The question that I have is what North Carolina gains by staying at the back of the pack and why does it not attempt to get the benefits of moving up. For years North Carolina has been meaningless in the presidential primaries since they were held so late. Candidates lavished attention and money on Iowa and New Hampshire and the primary was essentially decided within a couple weeks. This year the calendar is even more compact, and North Carolina will be three months behind all of the action.

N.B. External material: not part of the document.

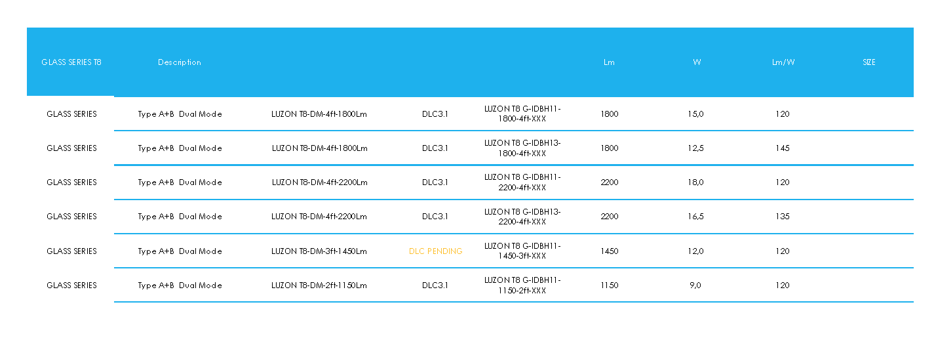
Task: Select the W column header
Action: [697, 62]
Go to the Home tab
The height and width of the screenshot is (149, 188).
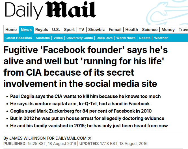[11, 30]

Likely the two party's nominees will be selected and running general election campaigns by the time North Carolina votes in May. So why does North Carolina relegate itself to being meaningless?

Comments

NC: First in Following?

Good question, TG. It's looking more and more like NC is happy to be an also-ran in the middle of the mediocre pack.

better yet, why isn't the primary on the same day for all 50 ?

Why is it that the little tiny state of New Hampshire can dictate who our next president will be?

And don't all these early primaries just help whoever has the most money?

And won't we all be sick of Hillary after this extremely long primary season?

Really?

You think anyone could beat Hillary--with her high name recognition and endless campaign coffers--if we all 50 states voted on the same day?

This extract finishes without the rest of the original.